Whatever you can cast and looks good with the stone and the rest of your piece. I have moved 1.5 mm bezel walls with a brass rod and a hammer. Others among us I am sure have moved even wider.
thank you. Do i need to drill a hole under the seat trough the shank, like I would for faceted stones? thank you
It depends on the stone you are setting. If opaque then you don’t. If transparent then you need a way to clean it from the back side.
I teach my students to make the wall thickness for their bezels no thinner that .5mm and not thicker than .7mm. I tell them I am always thinking ahead to how long the bezel will last before it needs to be replaced. I got my start in jewelry doing repair work. It really depends in part on what type of metal you are using for the bezel: silver, brass, gold (white or yellow because white will generally wear longer in my experience), platinum, etc.
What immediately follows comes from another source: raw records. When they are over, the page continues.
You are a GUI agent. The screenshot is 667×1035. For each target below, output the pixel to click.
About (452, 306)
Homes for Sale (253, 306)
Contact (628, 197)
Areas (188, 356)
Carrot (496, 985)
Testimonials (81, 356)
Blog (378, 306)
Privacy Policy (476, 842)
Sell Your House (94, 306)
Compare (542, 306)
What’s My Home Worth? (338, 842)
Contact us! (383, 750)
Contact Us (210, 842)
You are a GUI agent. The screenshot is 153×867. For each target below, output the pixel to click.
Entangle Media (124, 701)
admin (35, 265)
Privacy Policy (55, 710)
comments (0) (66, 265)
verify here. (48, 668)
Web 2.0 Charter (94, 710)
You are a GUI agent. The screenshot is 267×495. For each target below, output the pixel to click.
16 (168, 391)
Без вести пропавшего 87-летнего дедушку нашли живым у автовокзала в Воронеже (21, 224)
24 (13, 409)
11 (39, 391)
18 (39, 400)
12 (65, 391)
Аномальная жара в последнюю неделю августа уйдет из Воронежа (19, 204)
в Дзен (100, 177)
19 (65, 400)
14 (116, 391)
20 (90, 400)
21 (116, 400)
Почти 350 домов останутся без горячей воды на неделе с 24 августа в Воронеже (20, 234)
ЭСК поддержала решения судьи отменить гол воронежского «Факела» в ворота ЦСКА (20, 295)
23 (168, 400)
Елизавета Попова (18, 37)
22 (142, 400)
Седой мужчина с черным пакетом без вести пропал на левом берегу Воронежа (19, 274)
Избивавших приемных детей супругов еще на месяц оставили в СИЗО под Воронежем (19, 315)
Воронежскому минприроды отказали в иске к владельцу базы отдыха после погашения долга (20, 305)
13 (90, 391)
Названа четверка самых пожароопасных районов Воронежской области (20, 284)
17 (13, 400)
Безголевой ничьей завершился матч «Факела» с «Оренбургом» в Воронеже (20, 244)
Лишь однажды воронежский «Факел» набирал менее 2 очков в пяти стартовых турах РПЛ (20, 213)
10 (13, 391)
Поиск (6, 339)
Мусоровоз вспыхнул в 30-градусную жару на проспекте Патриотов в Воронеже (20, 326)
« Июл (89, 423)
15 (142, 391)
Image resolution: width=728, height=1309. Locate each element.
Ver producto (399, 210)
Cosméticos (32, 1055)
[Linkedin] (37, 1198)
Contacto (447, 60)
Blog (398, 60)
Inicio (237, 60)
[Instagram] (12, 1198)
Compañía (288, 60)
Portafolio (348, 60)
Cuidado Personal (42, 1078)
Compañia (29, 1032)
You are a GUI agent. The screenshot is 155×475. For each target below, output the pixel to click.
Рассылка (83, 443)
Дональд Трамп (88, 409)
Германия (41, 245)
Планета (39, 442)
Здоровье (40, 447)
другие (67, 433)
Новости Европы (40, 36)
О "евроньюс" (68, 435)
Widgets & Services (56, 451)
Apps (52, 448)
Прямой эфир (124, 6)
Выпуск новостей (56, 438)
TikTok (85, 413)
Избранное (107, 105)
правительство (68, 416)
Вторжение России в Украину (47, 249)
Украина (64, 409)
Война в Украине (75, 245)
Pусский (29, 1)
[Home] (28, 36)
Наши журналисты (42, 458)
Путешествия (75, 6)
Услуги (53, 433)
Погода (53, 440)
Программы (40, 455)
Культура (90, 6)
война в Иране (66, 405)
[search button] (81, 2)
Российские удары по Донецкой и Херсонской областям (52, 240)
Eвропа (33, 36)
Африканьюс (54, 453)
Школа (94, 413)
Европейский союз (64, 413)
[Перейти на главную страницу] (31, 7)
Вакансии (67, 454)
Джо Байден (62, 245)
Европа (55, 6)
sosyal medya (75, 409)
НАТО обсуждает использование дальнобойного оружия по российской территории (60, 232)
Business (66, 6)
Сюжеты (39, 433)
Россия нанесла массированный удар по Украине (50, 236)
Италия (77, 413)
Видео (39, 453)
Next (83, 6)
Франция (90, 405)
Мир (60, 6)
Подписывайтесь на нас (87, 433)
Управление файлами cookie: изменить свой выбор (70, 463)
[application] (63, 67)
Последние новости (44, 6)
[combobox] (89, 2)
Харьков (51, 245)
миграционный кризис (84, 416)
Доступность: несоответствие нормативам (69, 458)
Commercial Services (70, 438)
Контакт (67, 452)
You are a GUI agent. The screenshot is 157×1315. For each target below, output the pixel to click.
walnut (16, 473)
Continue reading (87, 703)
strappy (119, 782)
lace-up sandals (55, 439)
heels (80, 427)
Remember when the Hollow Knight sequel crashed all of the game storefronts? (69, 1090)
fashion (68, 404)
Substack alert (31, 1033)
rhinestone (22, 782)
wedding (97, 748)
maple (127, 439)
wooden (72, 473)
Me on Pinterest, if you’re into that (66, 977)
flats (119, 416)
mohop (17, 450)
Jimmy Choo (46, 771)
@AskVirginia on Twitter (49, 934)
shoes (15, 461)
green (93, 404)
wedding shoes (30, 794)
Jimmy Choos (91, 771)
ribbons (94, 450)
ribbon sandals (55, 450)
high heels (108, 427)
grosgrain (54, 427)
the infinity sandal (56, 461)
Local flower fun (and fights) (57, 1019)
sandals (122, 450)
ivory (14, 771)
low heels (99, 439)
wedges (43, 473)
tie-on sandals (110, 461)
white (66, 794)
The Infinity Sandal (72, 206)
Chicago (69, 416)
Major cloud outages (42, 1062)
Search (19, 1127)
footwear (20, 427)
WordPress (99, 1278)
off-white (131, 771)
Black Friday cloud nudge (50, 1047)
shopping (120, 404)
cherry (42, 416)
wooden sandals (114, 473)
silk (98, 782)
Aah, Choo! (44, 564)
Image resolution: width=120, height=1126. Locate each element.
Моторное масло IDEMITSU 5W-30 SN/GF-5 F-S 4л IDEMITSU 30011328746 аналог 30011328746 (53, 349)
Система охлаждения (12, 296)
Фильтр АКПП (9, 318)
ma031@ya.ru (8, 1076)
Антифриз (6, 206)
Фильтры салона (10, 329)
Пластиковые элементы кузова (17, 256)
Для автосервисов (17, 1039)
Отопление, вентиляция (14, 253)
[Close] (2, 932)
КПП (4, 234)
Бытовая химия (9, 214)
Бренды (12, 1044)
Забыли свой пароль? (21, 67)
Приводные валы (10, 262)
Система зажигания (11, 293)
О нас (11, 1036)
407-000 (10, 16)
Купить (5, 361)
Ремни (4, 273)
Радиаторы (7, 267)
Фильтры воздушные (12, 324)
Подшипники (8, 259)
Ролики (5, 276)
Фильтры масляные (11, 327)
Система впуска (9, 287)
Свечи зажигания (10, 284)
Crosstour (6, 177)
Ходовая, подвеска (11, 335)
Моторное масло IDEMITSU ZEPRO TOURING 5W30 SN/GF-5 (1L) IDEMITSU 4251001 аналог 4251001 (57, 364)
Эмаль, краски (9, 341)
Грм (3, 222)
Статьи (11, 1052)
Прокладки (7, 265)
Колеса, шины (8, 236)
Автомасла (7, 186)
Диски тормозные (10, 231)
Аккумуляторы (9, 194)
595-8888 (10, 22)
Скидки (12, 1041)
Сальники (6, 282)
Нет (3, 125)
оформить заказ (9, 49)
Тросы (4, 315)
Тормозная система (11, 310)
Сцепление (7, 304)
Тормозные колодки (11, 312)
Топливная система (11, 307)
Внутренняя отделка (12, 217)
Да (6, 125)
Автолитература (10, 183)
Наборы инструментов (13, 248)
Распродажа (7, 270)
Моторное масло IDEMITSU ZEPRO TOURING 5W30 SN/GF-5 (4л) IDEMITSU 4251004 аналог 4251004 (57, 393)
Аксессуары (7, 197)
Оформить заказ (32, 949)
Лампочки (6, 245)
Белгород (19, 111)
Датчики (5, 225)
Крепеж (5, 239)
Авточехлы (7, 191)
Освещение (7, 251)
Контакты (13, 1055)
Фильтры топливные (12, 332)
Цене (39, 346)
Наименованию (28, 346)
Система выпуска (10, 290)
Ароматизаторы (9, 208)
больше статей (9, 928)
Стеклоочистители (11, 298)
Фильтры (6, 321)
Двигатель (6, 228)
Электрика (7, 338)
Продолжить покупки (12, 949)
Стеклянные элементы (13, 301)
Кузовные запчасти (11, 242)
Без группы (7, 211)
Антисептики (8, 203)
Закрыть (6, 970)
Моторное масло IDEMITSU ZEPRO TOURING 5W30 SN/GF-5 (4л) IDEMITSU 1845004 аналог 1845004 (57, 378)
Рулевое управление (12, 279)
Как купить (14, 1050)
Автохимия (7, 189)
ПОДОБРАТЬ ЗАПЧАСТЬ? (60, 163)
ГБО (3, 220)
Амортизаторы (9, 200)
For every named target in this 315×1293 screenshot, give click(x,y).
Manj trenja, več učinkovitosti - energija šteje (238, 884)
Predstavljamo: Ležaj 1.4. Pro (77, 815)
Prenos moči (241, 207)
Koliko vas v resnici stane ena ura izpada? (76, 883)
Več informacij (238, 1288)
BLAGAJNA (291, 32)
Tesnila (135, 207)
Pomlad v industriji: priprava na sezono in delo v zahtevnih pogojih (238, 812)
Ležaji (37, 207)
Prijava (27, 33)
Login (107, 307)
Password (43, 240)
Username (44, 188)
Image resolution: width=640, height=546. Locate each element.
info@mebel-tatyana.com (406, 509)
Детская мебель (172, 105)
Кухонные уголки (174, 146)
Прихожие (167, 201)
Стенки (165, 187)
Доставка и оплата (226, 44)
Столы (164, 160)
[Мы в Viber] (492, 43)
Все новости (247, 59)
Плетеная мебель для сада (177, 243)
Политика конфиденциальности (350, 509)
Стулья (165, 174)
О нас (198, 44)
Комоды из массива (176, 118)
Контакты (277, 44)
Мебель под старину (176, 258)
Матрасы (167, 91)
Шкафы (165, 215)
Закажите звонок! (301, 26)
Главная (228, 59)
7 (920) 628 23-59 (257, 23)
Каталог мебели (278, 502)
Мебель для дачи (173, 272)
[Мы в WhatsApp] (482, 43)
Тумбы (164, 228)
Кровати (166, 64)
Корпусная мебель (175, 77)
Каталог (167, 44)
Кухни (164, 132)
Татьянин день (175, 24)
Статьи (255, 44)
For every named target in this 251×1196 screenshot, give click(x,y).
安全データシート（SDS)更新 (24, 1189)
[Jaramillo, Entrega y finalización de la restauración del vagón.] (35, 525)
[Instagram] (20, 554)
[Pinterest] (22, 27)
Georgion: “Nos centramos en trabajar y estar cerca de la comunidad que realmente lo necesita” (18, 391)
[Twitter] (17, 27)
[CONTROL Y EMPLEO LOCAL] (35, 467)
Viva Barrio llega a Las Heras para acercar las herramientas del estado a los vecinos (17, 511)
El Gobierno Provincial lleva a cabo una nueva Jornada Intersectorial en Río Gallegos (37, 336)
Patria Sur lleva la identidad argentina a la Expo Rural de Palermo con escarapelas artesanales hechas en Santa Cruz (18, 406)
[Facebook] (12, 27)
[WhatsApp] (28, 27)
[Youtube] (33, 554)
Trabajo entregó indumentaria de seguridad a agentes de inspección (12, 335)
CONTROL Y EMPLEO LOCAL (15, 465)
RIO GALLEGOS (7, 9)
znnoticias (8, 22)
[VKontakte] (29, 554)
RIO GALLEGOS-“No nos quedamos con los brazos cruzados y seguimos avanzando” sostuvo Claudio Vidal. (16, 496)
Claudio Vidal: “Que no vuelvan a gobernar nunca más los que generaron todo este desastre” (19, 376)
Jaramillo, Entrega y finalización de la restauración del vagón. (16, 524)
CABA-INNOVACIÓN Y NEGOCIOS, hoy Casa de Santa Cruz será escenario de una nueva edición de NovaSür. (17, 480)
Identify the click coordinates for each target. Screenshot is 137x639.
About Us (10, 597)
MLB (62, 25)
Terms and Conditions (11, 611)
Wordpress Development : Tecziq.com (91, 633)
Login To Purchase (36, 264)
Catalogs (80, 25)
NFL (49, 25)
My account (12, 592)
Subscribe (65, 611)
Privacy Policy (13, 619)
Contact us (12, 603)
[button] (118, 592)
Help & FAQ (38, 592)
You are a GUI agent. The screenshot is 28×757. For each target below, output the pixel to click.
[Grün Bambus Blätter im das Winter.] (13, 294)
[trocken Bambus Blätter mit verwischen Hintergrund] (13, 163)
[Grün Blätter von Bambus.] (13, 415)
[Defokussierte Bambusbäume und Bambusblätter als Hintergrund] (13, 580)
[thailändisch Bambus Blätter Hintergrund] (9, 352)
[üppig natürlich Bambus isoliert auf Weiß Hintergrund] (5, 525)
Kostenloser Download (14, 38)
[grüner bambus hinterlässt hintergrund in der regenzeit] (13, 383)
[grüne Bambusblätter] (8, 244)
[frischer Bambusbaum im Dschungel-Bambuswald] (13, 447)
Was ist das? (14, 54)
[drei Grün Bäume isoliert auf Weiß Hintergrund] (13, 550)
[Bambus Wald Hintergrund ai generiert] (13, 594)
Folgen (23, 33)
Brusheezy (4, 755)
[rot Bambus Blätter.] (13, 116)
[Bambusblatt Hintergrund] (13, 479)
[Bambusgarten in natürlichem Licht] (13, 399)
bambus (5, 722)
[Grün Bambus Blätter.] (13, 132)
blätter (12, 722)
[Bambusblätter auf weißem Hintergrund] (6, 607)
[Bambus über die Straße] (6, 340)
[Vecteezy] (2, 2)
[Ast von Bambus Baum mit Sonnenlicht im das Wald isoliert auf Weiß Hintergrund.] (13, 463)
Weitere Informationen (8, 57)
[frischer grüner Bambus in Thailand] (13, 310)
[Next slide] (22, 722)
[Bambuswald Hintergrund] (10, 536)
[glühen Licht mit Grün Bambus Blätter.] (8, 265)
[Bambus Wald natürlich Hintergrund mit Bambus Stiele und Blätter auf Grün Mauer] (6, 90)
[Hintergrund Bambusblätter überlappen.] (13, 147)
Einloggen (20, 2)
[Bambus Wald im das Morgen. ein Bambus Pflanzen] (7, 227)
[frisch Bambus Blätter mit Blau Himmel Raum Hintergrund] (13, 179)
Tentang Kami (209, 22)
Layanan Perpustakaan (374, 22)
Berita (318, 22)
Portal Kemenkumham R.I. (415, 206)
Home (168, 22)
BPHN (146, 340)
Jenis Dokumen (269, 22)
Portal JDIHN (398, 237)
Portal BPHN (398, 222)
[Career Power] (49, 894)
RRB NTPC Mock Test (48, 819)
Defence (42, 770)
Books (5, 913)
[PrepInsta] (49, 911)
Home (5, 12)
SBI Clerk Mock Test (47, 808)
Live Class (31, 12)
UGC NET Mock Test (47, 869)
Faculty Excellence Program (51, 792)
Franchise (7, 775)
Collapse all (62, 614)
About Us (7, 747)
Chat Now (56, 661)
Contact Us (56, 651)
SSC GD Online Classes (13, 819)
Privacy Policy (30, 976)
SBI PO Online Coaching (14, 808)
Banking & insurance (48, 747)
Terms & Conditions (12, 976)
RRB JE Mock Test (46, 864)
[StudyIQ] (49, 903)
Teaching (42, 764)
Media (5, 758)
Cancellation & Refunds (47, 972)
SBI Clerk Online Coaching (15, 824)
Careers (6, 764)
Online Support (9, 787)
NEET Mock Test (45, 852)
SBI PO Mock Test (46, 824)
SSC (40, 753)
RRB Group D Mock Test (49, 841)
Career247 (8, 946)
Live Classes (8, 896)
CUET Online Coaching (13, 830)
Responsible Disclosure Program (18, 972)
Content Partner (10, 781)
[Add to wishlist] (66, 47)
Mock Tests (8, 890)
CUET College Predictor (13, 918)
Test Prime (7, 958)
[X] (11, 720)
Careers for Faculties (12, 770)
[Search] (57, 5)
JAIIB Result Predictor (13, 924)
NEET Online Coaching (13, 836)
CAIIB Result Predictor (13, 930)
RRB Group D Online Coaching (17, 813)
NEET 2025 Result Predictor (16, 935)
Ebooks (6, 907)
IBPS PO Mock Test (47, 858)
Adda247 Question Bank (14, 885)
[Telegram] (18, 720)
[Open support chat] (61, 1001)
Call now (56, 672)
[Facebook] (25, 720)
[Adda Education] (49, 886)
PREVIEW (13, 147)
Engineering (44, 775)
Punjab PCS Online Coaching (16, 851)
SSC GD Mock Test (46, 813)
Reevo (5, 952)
Personally, I think the bane of fabrication is that damn pre-made, fine silver bezel strip you can buy anywhere. Yes, its easy to work with and lays down flat on the stone with a bezel roller … but it’s just not substantial enough for the long run. My preference is to cut bezel strips from sheet stock using a small shear. I do use .999 because I find sterling is kinda spring sometimes. Normally 20 gauge, but really you can’t get too thick (within limits) if the bezel ends up being a design element. Obviously … anything beyond about 18 gauge is going to be hard to deal with. I confess over the years I have used a ton of the pre-made stuff. I had a job doing production work and it was easy to just knock out stuff with bezel strip. I guess it just depends on the situation.